Munger et al. Molecular mechanism underlying the impact of vitamin D on disease activity of MS. Ann Clin Transl Neurol. 2014 1(8):605-17. d
OBJECTIVE: Some previous studies suggest modest to strong effects of 25-hydroxyvitamin D (25(OH)D) on multiple sclerosis (MS) activity. The objective of this study was to explore the mechanistic rationale that may explain potential clinical effects of 25(OH)D.
METHODS: This study measured serum 25(OH)D levels and global gene expression profiles over a course of up to 2 years in CISers starting treatment with interferon beta-1b (IFNB-1b) after a clinically isolated syndrome. MS disease activity was assessed by the number of gadolinium-enhancing lesions present on repeated magnetic resonance imaging (MRIs).

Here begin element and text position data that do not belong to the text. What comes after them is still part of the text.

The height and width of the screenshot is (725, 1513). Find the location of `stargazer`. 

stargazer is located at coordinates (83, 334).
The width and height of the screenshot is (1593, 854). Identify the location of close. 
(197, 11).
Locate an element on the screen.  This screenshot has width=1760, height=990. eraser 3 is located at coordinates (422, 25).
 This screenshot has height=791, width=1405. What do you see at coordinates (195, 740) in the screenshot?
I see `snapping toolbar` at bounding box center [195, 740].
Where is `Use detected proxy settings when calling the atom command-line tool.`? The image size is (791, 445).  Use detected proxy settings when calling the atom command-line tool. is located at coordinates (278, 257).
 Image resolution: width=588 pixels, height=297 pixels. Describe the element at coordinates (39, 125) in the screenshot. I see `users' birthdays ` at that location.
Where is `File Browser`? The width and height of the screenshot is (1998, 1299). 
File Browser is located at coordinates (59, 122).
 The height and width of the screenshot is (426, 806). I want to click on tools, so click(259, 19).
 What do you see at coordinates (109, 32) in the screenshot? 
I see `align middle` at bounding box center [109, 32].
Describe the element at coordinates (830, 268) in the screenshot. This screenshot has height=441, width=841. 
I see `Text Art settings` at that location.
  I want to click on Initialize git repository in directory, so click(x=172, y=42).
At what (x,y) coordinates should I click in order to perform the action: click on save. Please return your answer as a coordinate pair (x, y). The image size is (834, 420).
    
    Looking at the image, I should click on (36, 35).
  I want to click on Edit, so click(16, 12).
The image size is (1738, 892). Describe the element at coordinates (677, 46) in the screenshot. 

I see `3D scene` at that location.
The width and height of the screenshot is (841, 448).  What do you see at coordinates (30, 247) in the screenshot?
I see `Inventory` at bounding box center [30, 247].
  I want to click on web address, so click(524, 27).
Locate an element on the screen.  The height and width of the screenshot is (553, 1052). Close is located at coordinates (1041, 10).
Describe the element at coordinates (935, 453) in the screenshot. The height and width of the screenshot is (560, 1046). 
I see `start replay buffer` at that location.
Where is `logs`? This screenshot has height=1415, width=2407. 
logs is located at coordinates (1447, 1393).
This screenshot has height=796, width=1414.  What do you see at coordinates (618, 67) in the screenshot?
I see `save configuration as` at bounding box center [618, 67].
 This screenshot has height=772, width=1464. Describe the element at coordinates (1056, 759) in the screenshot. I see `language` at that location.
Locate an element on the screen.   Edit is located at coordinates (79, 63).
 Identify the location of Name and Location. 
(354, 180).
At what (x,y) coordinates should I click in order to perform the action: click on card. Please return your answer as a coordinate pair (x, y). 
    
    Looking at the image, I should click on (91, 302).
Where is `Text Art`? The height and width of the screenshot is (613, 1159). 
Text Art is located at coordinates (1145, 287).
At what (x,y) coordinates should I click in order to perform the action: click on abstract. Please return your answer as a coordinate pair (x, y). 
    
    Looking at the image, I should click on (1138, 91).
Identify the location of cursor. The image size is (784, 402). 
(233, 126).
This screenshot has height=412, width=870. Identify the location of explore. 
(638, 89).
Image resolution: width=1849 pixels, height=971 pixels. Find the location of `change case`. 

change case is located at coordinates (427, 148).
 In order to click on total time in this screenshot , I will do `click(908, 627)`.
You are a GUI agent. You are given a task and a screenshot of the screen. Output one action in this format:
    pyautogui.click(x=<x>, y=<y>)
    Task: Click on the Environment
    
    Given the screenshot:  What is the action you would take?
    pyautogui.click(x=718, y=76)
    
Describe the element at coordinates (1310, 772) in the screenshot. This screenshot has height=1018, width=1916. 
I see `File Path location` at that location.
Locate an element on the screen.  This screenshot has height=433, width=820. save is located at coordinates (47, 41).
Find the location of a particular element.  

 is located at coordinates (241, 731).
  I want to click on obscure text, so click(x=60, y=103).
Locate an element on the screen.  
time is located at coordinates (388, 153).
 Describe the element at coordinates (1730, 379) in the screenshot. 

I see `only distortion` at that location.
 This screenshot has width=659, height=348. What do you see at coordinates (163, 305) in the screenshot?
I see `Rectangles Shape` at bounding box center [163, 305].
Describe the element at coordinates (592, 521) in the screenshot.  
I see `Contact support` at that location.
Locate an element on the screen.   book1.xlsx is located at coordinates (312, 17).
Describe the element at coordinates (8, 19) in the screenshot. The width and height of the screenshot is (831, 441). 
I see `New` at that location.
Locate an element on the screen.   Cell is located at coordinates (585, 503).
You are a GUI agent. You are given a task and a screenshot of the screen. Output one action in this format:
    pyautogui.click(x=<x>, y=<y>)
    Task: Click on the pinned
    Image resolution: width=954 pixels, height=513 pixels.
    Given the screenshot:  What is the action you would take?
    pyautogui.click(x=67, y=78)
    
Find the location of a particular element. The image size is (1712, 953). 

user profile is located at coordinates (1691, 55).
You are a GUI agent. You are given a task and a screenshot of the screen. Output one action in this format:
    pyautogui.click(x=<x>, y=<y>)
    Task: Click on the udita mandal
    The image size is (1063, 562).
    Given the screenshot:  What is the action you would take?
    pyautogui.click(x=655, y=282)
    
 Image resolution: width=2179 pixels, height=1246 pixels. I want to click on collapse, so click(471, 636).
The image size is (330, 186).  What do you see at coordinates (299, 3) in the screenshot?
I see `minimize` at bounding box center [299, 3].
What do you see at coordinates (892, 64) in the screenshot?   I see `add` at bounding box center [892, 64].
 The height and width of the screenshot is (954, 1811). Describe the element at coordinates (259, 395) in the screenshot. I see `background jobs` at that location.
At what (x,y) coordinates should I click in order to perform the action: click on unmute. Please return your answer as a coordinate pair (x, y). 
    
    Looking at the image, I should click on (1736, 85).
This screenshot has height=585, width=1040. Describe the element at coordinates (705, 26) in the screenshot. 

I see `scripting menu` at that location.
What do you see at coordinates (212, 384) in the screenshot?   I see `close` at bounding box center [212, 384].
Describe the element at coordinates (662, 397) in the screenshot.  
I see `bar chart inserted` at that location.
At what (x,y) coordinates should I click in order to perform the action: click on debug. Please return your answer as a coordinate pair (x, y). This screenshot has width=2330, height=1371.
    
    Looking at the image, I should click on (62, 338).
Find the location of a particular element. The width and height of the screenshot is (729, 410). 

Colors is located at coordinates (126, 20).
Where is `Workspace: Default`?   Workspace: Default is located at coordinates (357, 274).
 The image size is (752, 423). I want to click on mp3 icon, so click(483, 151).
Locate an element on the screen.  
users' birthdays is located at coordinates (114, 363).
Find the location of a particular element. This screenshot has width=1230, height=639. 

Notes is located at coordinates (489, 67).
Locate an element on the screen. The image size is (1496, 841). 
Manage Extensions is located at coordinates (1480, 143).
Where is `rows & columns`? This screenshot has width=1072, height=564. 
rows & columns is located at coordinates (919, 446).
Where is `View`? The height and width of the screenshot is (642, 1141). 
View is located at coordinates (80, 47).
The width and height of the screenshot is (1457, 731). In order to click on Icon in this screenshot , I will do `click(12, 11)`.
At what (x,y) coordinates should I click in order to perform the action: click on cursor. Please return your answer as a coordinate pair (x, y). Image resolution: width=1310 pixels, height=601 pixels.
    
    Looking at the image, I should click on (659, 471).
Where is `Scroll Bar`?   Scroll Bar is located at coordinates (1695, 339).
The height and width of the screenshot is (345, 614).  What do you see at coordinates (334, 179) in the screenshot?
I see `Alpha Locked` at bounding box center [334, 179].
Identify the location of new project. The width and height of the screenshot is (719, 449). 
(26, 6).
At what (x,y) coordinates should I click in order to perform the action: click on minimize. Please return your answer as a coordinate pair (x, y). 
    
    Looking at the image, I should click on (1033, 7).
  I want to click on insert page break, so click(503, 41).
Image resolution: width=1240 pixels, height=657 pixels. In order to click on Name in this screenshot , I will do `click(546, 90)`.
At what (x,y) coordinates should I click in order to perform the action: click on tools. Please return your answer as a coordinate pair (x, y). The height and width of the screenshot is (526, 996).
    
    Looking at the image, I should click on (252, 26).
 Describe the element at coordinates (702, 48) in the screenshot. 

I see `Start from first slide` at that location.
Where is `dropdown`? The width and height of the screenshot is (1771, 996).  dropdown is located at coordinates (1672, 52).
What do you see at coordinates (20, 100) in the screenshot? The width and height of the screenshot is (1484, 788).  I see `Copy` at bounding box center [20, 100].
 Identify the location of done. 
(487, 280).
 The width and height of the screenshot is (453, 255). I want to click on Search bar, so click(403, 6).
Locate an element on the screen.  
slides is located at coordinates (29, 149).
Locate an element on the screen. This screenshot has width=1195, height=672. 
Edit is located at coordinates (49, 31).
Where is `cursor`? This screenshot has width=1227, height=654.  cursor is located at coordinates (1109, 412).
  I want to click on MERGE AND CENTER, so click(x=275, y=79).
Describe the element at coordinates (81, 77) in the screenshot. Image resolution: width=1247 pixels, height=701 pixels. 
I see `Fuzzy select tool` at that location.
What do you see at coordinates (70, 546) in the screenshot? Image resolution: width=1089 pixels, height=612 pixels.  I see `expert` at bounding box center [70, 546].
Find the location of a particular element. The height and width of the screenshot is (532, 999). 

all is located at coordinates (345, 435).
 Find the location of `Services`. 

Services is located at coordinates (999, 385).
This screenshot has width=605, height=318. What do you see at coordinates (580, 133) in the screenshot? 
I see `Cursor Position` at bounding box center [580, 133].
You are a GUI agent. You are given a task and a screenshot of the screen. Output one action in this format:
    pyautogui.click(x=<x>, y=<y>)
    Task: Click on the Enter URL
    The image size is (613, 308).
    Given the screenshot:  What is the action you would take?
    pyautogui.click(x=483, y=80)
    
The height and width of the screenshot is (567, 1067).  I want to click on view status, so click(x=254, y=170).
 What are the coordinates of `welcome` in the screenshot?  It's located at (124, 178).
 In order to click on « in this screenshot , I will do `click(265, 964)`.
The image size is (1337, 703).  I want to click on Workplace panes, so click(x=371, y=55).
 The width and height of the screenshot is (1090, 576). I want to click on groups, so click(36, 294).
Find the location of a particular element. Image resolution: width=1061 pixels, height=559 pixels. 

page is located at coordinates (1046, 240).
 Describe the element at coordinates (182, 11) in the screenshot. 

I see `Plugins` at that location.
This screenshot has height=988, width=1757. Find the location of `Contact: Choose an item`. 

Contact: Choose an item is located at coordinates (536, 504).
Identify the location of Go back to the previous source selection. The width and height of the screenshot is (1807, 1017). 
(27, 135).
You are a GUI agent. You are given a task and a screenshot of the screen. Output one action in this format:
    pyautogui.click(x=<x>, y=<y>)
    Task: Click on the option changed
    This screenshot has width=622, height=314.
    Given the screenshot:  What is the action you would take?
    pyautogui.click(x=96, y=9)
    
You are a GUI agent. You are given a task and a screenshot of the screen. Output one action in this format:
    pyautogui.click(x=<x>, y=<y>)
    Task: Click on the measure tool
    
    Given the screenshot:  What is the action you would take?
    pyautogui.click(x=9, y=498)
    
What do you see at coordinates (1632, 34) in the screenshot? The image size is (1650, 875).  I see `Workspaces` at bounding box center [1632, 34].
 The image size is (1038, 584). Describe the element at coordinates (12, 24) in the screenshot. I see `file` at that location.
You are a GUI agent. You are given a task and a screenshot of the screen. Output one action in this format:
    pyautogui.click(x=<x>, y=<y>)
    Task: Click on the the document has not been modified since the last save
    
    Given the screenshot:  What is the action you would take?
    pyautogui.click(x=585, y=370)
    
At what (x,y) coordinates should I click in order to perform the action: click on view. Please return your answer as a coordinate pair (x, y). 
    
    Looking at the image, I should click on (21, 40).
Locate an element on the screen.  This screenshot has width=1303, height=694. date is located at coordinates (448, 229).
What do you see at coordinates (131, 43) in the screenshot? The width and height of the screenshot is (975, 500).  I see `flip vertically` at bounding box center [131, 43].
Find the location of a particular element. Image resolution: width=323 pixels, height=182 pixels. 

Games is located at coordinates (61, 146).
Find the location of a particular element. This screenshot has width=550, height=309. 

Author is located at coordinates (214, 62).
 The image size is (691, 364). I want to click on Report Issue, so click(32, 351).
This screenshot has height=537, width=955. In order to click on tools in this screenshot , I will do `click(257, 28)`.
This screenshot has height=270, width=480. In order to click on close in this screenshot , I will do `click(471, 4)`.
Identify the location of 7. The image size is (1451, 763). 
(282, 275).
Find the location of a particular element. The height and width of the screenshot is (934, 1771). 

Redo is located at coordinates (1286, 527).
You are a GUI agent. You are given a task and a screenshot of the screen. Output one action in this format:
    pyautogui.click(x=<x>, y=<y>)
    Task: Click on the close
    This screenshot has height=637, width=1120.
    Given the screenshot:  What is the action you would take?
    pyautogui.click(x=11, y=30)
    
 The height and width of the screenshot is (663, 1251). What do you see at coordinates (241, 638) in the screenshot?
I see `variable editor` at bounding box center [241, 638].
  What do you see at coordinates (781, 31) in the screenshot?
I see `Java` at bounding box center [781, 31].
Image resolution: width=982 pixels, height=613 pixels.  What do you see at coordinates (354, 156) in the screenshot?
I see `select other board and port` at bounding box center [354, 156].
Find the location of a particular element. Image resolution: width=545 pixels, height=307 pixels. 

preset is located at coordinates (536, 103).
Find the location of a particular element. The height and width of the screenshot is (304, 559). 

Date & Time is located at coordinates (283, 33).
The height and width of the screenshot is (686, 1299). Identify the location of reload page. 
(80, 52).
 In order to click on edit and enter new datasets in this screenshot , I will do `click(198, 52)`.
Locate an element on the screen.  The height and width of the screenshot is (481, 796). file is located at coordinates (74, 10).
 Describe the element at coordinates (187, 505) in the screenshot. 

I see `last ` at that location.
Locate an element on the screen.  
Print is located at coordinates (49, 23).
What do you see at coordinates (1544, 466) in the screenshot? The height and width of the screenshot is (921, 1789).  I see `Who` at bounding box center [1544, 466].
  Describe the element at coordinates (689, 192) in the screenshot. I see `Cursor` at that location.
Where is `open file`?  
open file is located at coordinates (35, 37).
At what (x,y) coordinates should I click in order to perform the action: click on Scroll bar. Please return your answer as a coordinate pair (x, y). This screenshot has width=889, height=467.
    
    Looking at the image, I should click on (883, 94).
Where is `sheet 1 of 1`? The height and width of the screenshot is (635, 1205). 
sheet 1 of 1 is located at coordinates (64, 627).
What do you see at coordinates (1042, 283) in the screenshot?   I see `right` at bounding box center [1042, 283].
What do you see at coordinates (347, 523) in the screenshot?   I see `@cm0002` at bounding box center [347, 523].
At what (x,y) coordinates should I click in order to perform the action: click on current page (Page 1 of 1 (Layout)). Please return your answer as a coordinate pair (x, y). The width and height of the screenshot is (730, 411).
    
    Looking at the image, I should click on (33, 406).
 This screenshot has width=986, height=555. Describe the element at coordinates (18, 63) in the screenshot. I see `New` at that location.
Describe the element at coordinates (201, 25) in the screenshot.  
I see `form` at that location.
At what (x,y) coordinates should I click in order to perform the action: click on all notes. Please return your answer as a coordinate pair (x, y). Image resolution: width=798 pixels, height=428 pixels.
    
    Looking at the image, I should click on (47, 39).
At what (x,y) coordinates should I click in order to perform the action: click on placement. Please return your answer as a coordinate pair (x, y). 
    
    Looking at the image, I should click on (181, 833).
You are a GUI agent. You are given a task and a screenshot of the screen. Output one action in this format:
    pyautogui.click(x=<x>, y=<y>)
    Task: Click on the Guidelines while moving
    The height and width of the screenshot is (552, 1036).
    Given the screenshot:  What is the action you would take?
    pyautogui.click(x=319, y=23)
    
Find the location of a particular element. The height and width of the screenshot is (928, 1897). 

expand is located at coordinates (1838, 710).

RESULTS: The number of gadolinium-enhancing lesions was highly significantly associated with 25(OH)D levels. Conducting various systems-level analyses on the molecular level, multiple lines of evidence indicated that 25(OH)D regulates expression dynamics of a large gene-gene interaction system which primarily regulates immune modulatory processes modulating MS activity. The vitamin D response element was significantly enriched in this system, indicating a direct regulation of this gene interaction network through the vitamin D receptor. With increasing 25(OH)D levels, resulting regulation of this system was associated with a decrease in MS activity. Within the complex network of genes that are regulated by 25(OH)D, well-described targets of IFNB-1b and a regulator of sphingosine-1-phosphate bioavailability were found. The 25(OH)D effects on MS activity were additively enhanced by IFNB-1b.
INTERPRETATION: Here, we provide mechanistic evidence that an unbalanced 25(OH)D gene expression system may affect MS activity. Our findings support a potential benefit of monitoring and managing vitamin D levels (e.g., through supplementation) in early MS patients treated with IFN-beta-1b.